FOR IMMEDIATE RELEASE: February 3, 2023
SOUTH CAROLINA SENATE PASSES HEALTHCARE REFORM BILL
COLUMBIA, S.C. — Yesterday, the South Carolina Senate, under Republican leadership, overwhelmingly adopted S. 164, a bill to end the certification of need requirements for healthcare facilities. The bill, which received bipartisan support, aims to increase access to healthcare and decrease the cost of treatment.
“With this vote, South Carolinians are one step closer to greater access to more and better healthcare options, especially in rural areas of our State,” Senate Majority Leader Shane Massey said. “In bipartisan fashion, Senators voted to end the outdated Certificate of Need program, thereby eliminating the need to ask the government for permission to open a healthcare facility or purchase equipment. The State should not be in the business of determining who can be in the healthcare business. More facilities and better equipment will enable more opportunities for treatment and lower costs of care. We look forward to working with the House of Representatives to send this important reform to Governor McMaster as soon as possible.”
The adoption of S. 164, by Senator Climer of York County, marks the second time the Senate has voted for a repeal of the Certificate of Need (CON) program, sending a very similar bill to the House last year. This session, due to the popularity of the legislation, the bill moved quickly out of the Senate Medical Affairs Committee and secured a priority position on the calendar.
“S. 164 will help treat a sick regulatory system that’s hindered South Carolinians access to healthcare.

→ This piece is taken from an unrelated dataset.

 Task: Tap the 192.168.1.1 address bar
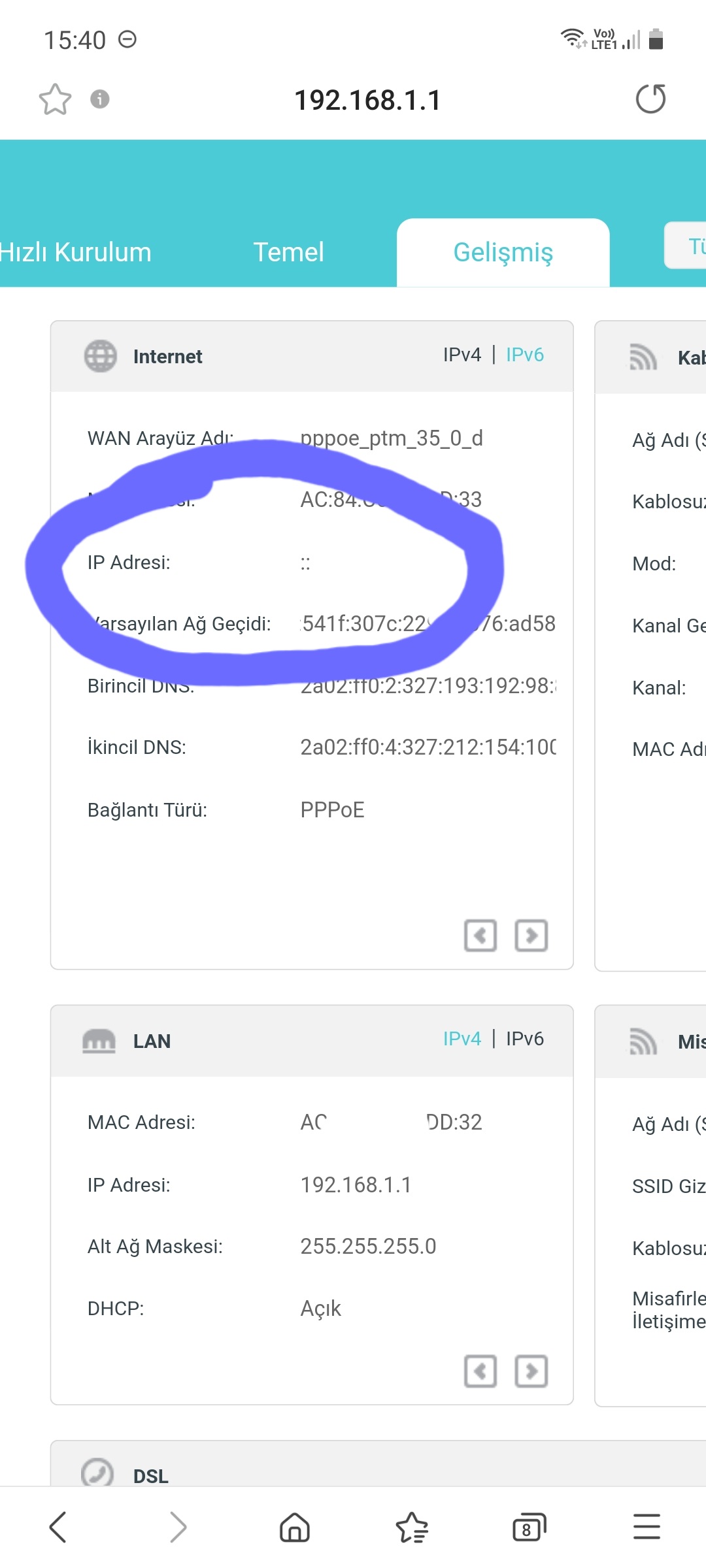368,100
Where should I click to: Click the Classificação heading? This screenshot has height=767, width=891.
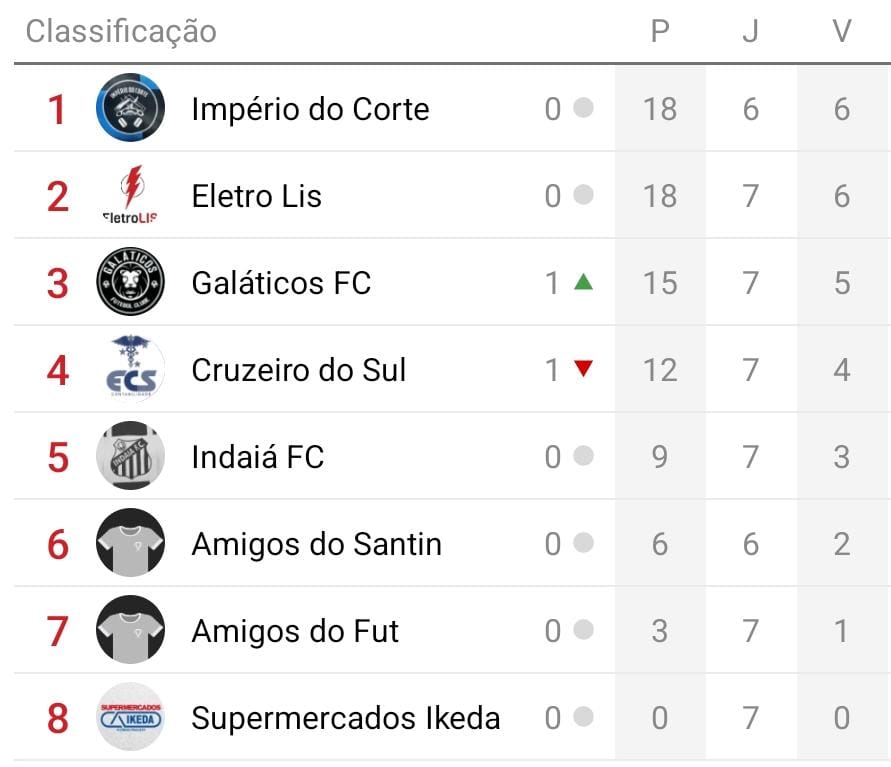(x=121, y=31)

Getting rid of bureaucratic red tape means better health outcomes for this generation,” said Danny Verdin, Chairman of the Medical Affairs Committee.

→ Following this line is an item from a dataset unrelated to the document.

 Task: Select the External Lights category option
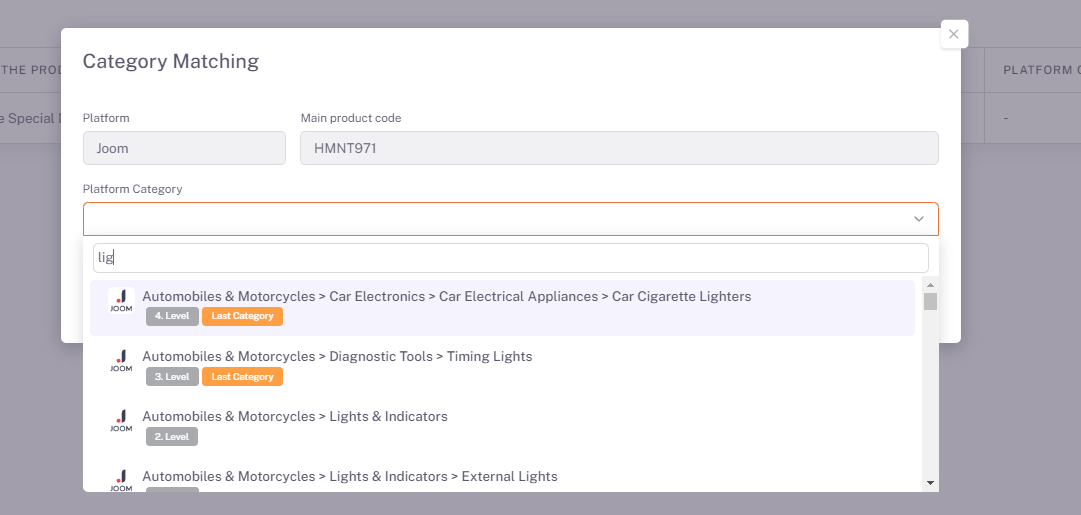click(x=350, y=477)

“Twelve states have repealed their CON laws and the effect is clear and irrefutable: healthcare access and quality increases and costs decrease, especially in rural areas,” Senator Tom Davis, who advocated for the bill on the floor of the Senate, added. “For this reason, both the Obama and the Trump administrations urged states to repeal CON laws that give hospitals a monopoly over healthcare.”